Cabin fever: Dealing with the relentless grip of a Wisconsin winter
By Patricia Baer
We are about halfway through January, and I am starting to feel the effects of the cold and snowy winter we have experienced so far. Plummeting temperatures have not deterred me from running needless errands that have curiously become urgent tasks for completion.
I no longer wait for the snow to stop falling or the wind to die down before hauling my snow blower out of the garage. I look for excuses to call people when sending a quick text or email would suffice. When lacking these chores, I crash on the sofa with an afternoon nap. (OK, this last one is nothing new, but I find I have less resistance to the siren call of a midday snooze lately.)
According to Merriam Webster, cabin fever is defined as “an unhappy and impatient feeling that comes from being indoors for too long.” It can result in a person becoming restless, irritable, and prone to sleeping more. A cure for cabin fever, not surprisingly, is to get outside for a while and enjoy nature.

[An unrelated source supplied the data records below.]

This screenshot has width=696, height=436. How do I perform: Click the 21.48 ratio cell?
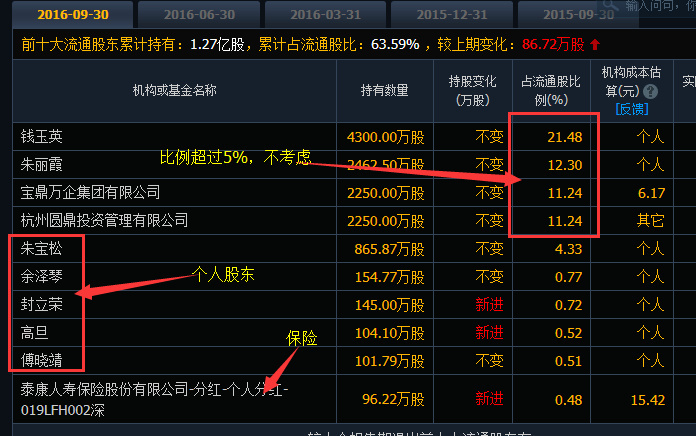pyautogui.click(x=563, y=136)
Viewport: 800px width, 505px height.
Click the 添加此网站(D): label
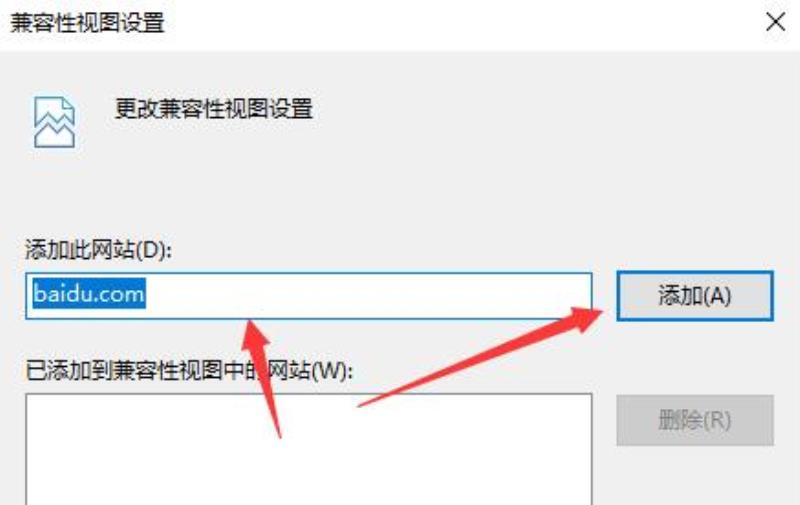99,250
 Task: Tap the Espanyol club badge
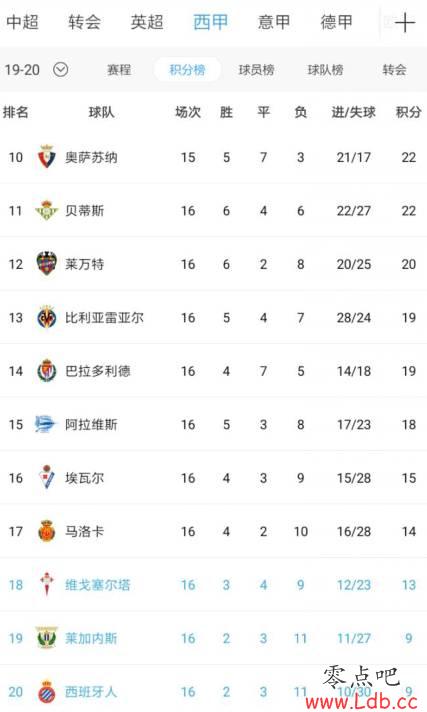(x=46, y=691)
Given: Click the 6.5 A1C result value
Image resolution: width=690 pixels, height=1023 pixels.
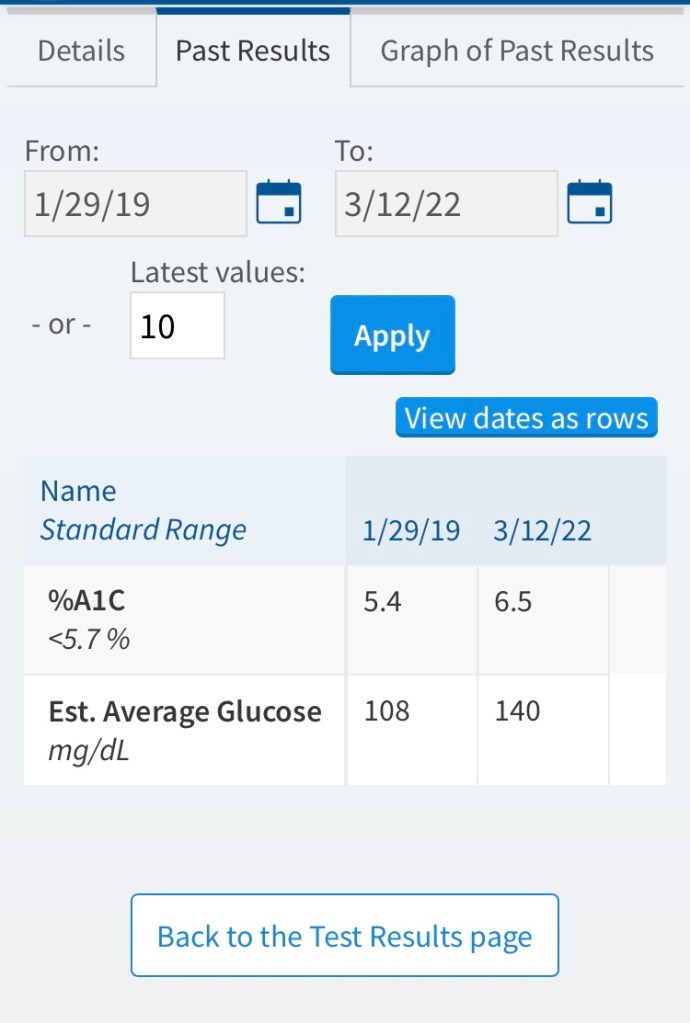Looking at the screenshot, I should click(513, 603).
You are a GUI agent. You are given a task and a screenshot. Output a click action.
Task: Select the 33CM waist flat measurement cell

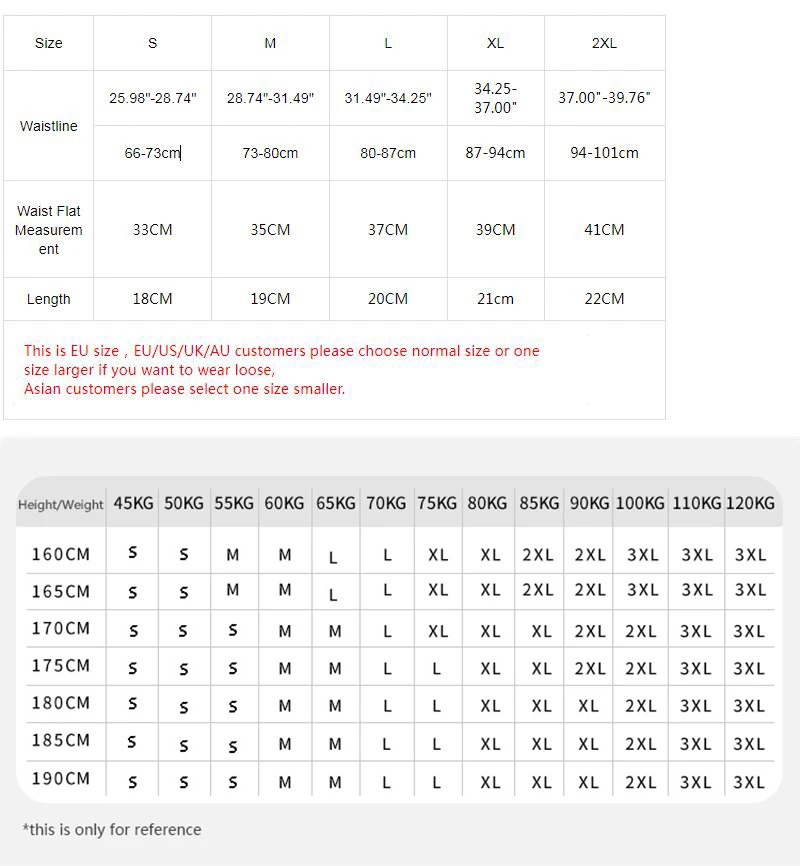point(152,229)
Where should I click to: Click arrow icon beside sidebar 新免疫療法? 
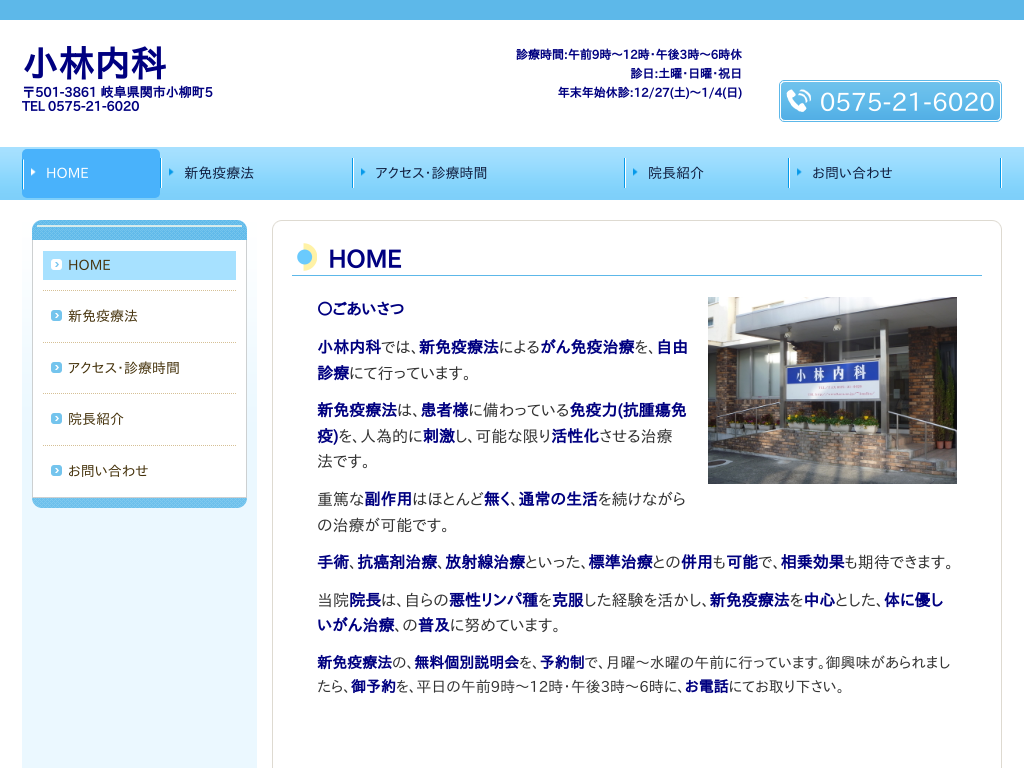point(57,316)
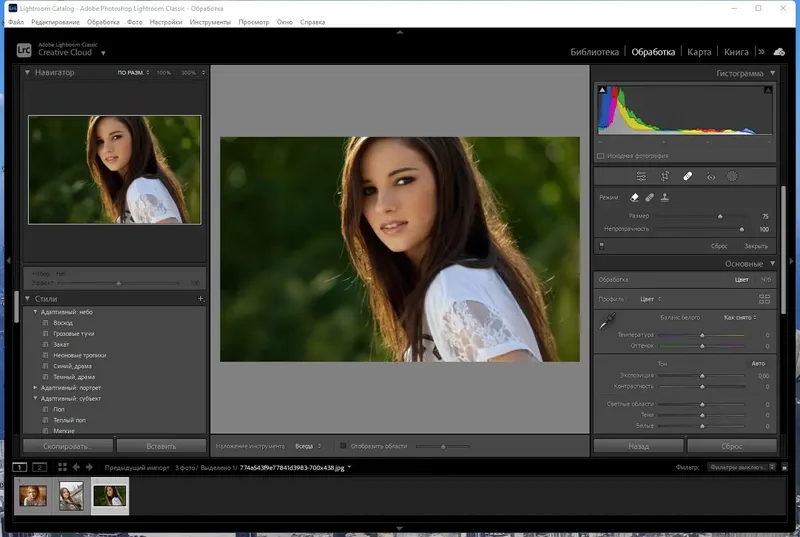Open the 'Настройки' menu
The image size is (800, 537).
point(164,21)
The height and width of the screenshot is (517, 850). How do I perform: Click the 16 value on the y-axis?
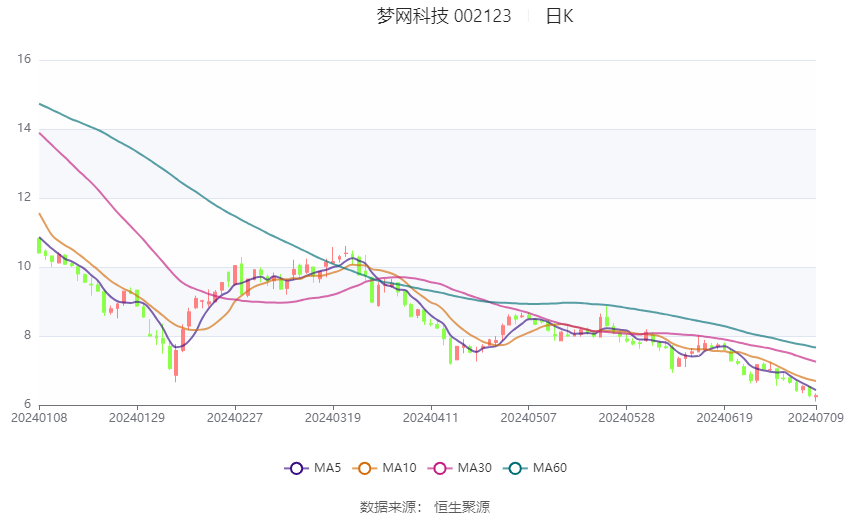(24, 59)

I have always been a person strongly influenced by the healing effects of nature. A long walk in the woods improves my mood instantly. Even a short trek around the block can perk me up. Trapped by the cold weather and not being free to open windows to allow a breath of nature to breeze through the house is a sentence of confinement that feels unbearable at times.
I often find myself wondering how early settlers survived Midwestern frontier winters, folks isolated on the prairie without televised weather forecasts to reassure them that the blinding snowfall would end eventually, the bitter cold preventing most from making contact with their family or neighbors. The first winter in the wilderness must have felt like the end of the world to some.
Fortunately, we have the modern distractions of cable and the internet to occupy our time and keep us connected as we anxiously wait for the return of the summer sun or at least for the weather to warm up to temperatures more friendly to winter activities. I am eagerly looking forward to the next time we reach a balmy 30 degrees, so I can go for a stroll or maybe finally try snowshoeing like I have told myself I would for several winters now.
The activity really will not matter as long as I have a chance to be outdoors and shake loose from the grip of this pesky cabin fever.